Negli anni ’60 operava a Mumbai un assassino seriale, Raman Raghav, che si proclamò autore di 41 delitti e fu condannato a morte (condanna poi tramutata in prigione a vita per incapacità di intendere e di volere). Questo film non parla di lui.
Si apre con questo cartello, subito prima dei titoli di testa, Raman Raghav 2.0, l’ultima fatica di Anurag Kashyap, autore di punta del nuovo cinema indiano. Presentato a Cannes alla Quinzaine des Réalisateurs, dove il cineasta si era fatto conoscere nel 2012 col fluviale e monumentale Gangs of Wasseypur (epopea familiare e insieme romanzo criminale che racchiude mezzo secolo di storia indiana), il film è stato mostrato in anteprima italiana al 34° Torino Film Festival nella sezione Festa Mobile.
Ramanna, un folle serial killer che vive a Mumbai, trae ispirazione dalle gesta di Raman Raghav, il noto assassino seriale che nell’India degli anni ’60 si macchiò di decine e decine di omicidi. A dargli la caccia è Raghavan, un giovane ispettore di polizia tossico e violento, che dopo averlo scambiato per un semplice mitomane lo ha rimesso in libertà consentendogli di proseguire il suo macabro e oscuro operato. I due sono destinati a incrociare nuovamente il loro cammino in una Mumbai dove il bene e il male si mescolano e si confondono fino a fondersi insieme senza distinzioni di sorta.
Diviso in otto capitoli, sceneggiato a quattro mani dallo stesso Anurag Kashyap insieme a Vasan Bala, Raman Raghav 2.0 possiede una messa in scena sovraccarica e barocca ed una tecnica mirabolante già esibita e sfoggiata dall’autore nei suoi lavori precedenti. A non essere mai ostentata invece è la violenza, che è sempre fuori campo, in favore di un ritmo elevato e di una tensione costante, talvolta quasi insostenibile come nella disturbante e angosciante scena ambientata nella casa della sorella del serial killer, dove viene smorzata solo dal sopraggiungere della musica – in perfetto Bollywood style – che arriva in soccorso dello spettatore (insieme a un ralenti col protagonista che si muove per i corridoi e le scale del condominio).
Il cuore pulsante del film è da ricercarsi nel rapporto che a poco a poco si viene a sviluppare tra l’omicida seriale, che compie le sue macabre gesta in nome di un piano lucido e imperscrutabile come se fosse spinto e guidato da un’entità superiore, e il poliziotto che dovrebbe dargli la caccia. Quest’ultimo, costantemente strafatto di metanfetamine e cocaina e dai metodi non proprio ortodossi, impegnato in una relazione con la giovane e bella Simmy che non perde occasione di maltrattare e umiliare, non è poi così diverso dall’uomo che deve catturare. I due più che rivali e antagonisti sembrano essere due facce della stessa medaglia, affini per indole e vocazione. In una Mumbai laida, marcia e oscura, dove le principali istituzioni sono incapaci di tutelare e salvaguardare i cittadini, specie se appartenenti alle classi più povere e disagiate, il confine tra bene e male è talmente labile e sottile da essere quasi indistinguibile. Nel corso della visione infatti non si parteggia per nessuno, è esclusa ogni possibile identificazione. I toni sono quasi sempre cupi e minacciosi in questo avvincente thriller metropolitano (sebbene a volte si faccia ricorso all’ironia per alleggerire e stemperare la tensione), girato con incredibile maestria e abilità registica, che emerge con forza nelle numerose sequenze ambientate nei vicoli angusti e labirintici dei sobborghi di Mumbai.

[Record sulla localizzazione di elementi nelle schermate]
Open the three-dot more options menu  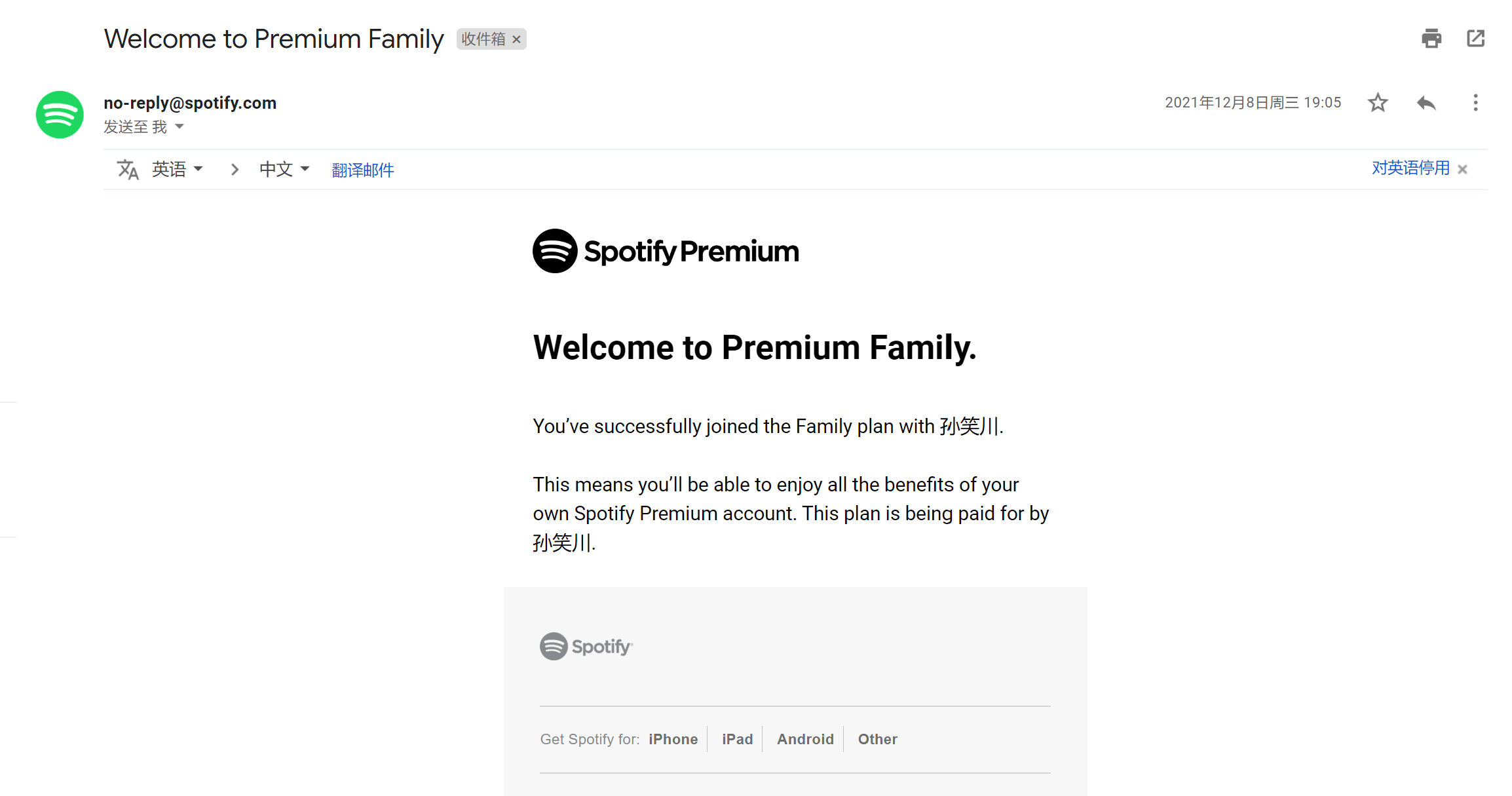point(1475,103)
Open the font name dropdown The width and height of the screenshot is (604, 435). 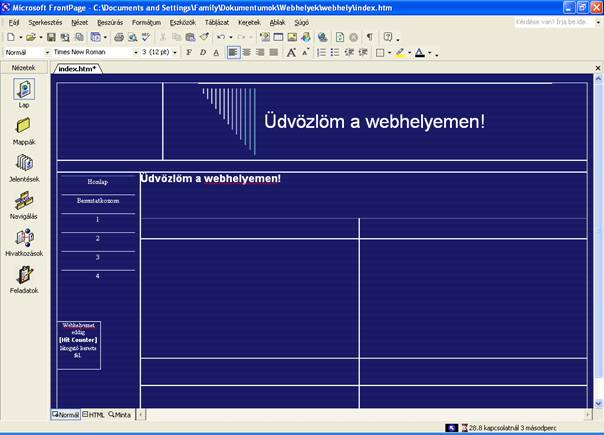coord(135,52)
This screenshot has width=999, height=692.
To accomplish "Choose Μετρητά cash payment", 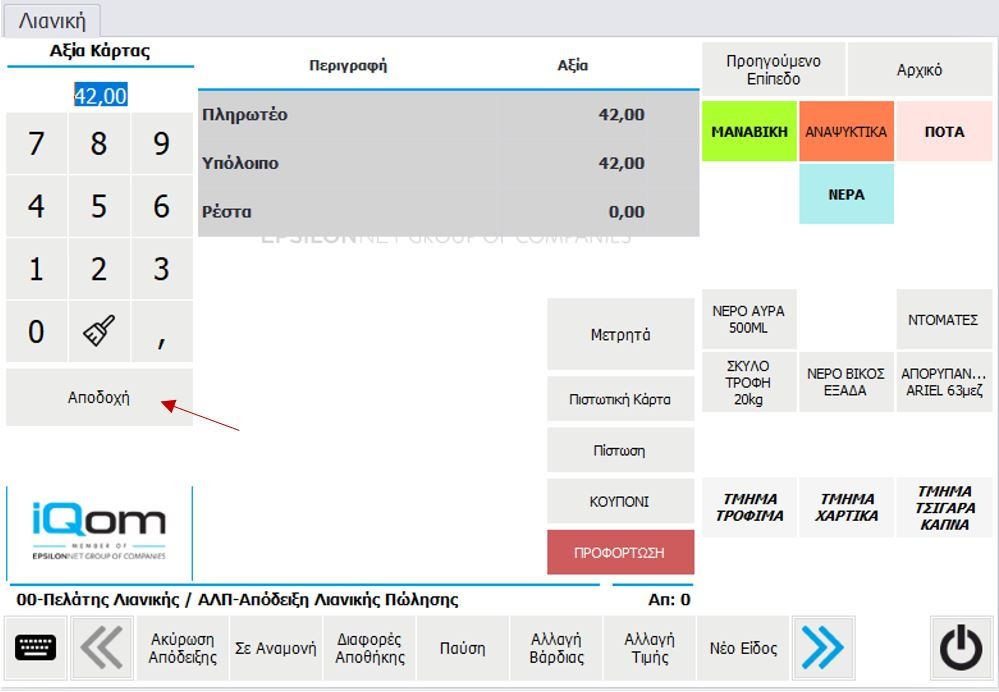I will [x=620, y=335].
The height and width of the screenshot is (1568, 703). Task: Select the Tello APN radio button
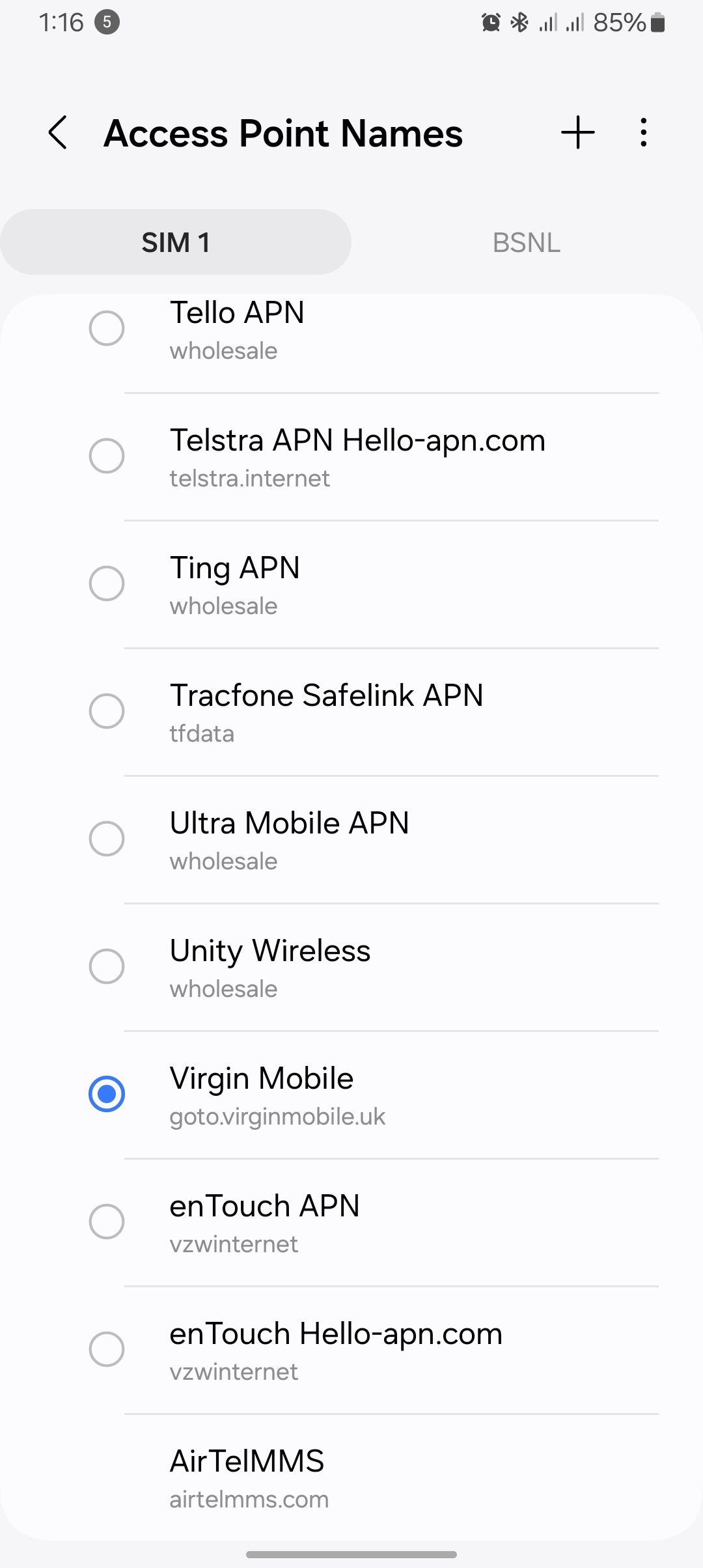point(107,328)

§ **Consegna**: Cita alla lettera il passo della recensione di Raman Raghav 2.0 che comincia con le parole contenenti "Negli anni ’60" e termina con "parla di lui.". I record costituiscono materiale a sé, separato dalla recensione.

§ **Soluzione**:
Negli anni ’60 operava a Mumbai un assassino seriale, Raman Raghav, che si proclamò autore di 41 delitti e fu condannato a morte (condanna poi tramutata in prigione a vita per incapacità di intendere e di volere). Questo film non parla di lui.